Exhibit 10.20
NON-COMPETE AGREEMENT
This Non-Compete Agreement (this "AGREEMENT") is made this 18th day of
August, 1998, by and between Art Technology Group, Inc., a Delaware corporation
(the "COMPANY") and Xxxxxxxxxxxx Xxxxx (the "EMPLOYEE"), an individual residing
at ____________________________________________.
WHEREAS, the parties hereto recognize and agree that the services of
the Employee are special and unique and that he has special fiduciary duties to
the Company as an officer, director and/or shareholder;
WHEREAS, for the foregoing reasons, a covenant on the part of the
Employee not to compete during his employment and for a reasonable period after
the termination or expiration of his employment is essential to protect the
business of the Company;
NOW, THEREFORE, it is hereby agreed by the Company and the Employee as
follows:
1. NON-COMPETE. During the period of time that the Employee is employed
by the Company and for a period of two (2) years after the termination or
cessation of such employment for any reason (both periods of time, taken
together, being referred to hereinafter as the "RESTRICTED PERIOD"), the
Employee shall not, anywhere in the United States, directly or indirectly,
whether individually or as an officer, director, employee, consultant, partner,
stockholder (other than as the holder of not more than one percent (1%) of a
publicly held corporation), individual proprietor, joint venturer, investor,
lender, consultant or in any other capacity whatsoever, develop, design,
produce, market, sell or render (or assist any other person in developing,
designing, producing, marketing, selling or rendering) products or services
competitive with those developed, designed, produced, marketed, sold or rendered
by the Company at any time during the Restricted Period.
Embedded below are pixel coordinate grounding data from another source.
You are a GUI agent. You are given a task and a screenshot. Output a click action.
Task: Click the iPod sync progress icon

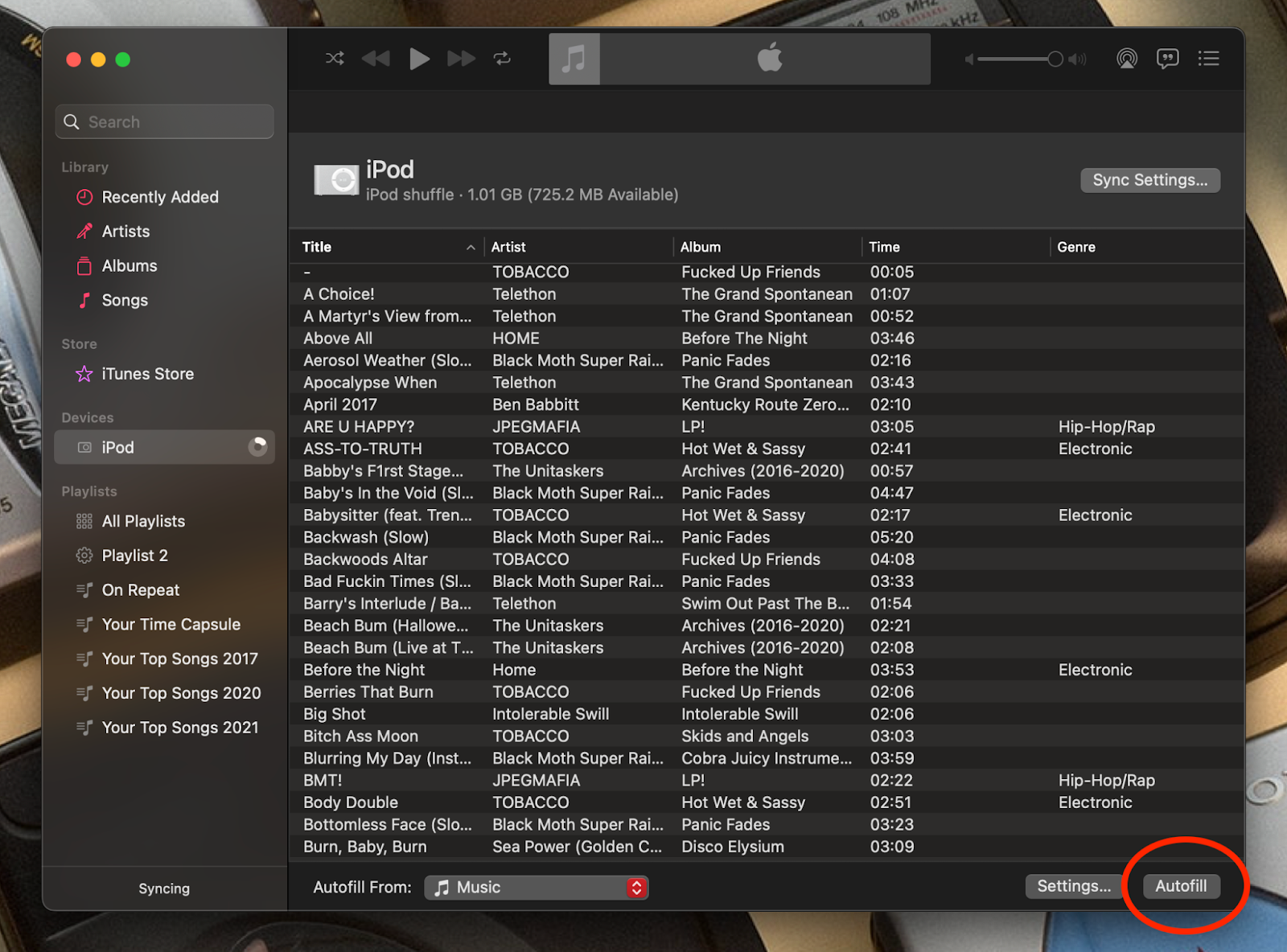[x=257, y=447]
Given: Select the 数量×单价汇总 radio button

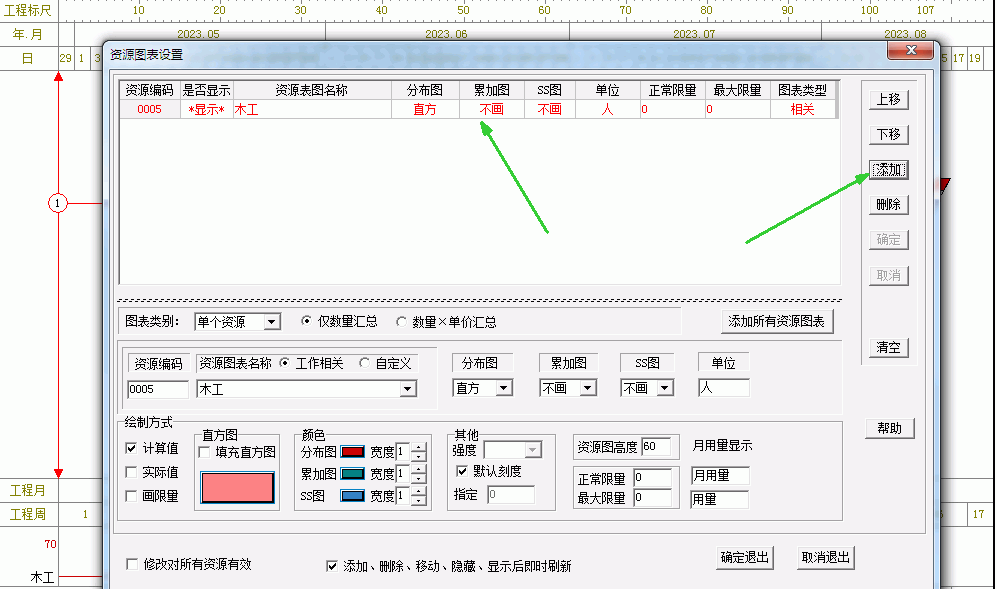Looking at the screenshot, I should [403, 322].
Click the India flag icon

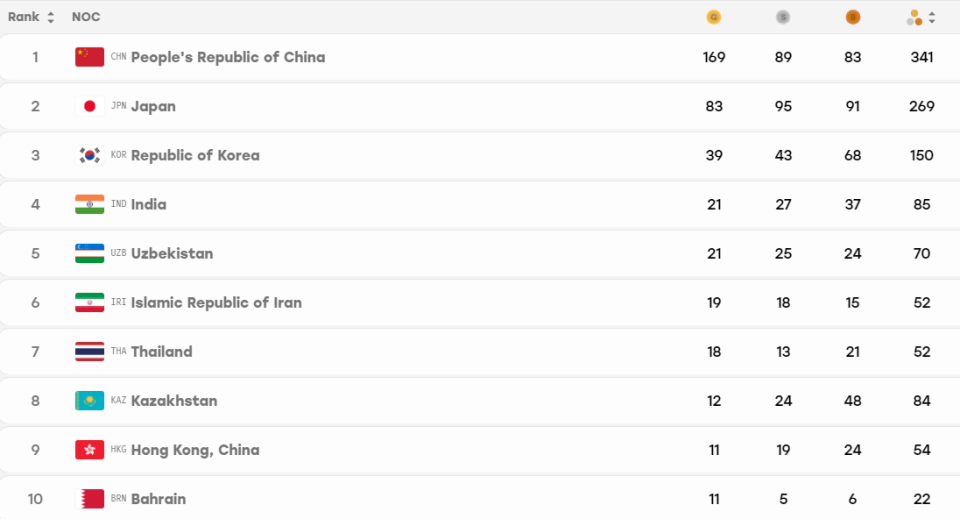tap(89, 204)
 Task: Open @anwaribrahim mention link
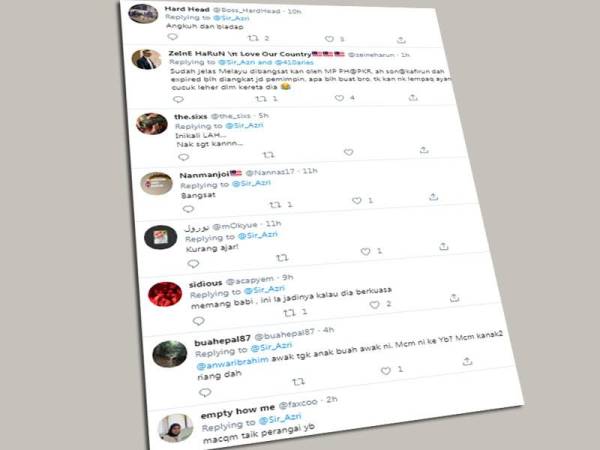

2. NON-SOLICITATION. During the Restricted Period, the Employee shall
not, directly or indirectly, whether individually or as an officer, director,
employee, consultant, partner, stockholder, individual proprietor, joint
venturer, investor, lender, consultant or any other capacity whatsoever: (a)
solicit, divert or take away, or attempt to solicit, divert or take away, the
business or patronage of any clients, customers or accounts, or prospective
clients, customers or accounts, of the Company or (b) hire, retain (including as
a consultant) or encourage to leave the employment of the Company any employee
of the Company, or hire or retain (including as a consultant) any former
employee of the Company who has left the employment of the Company within one
(1) year prior to such hiring or retention.
3. ACKNOWLEDGEMENT. The Employee agrees and acknowledges that his
non-competition and non-solicitation obligations hereunder are essential to the
protection of the Company's business as a consequence of the Employee's position
with and as a founder of the Company, are reasonable for such purpose and were
also undertaken by the Employee as an inducement for certain investors to make
an investment in the Company pursuant to the terms of a certain Series D Senior
Participating Convertible Redeemable Preferred Stock Purchase Agreement, dated
as of August 18, 1998, by and among the Company and the investors listed
therein.
4. EQUITABLE REMEDIES. The parties hereto hereby agree that breaches of
covenants and obligations undertaken in this Agreement are likely to cause the
Company substantial and irrevocable damage, which would be difficult, if not
impossible, to prove precisely; therefore, it is agreed that this Agreement
shall be enforceable by specific performance or other injunctive relief. If any
of the restrictions contained herein are deemed to be unenforceable by reason of
the extent, duration or geographical scope or other provisions hereof, then the
parties hereto contemplate and agree that a court shall reduce such extent,
duration, geographical scope or other provision hereof and enforce the terms
hereof in reduced form for all purposes in the manner contemplated hereby.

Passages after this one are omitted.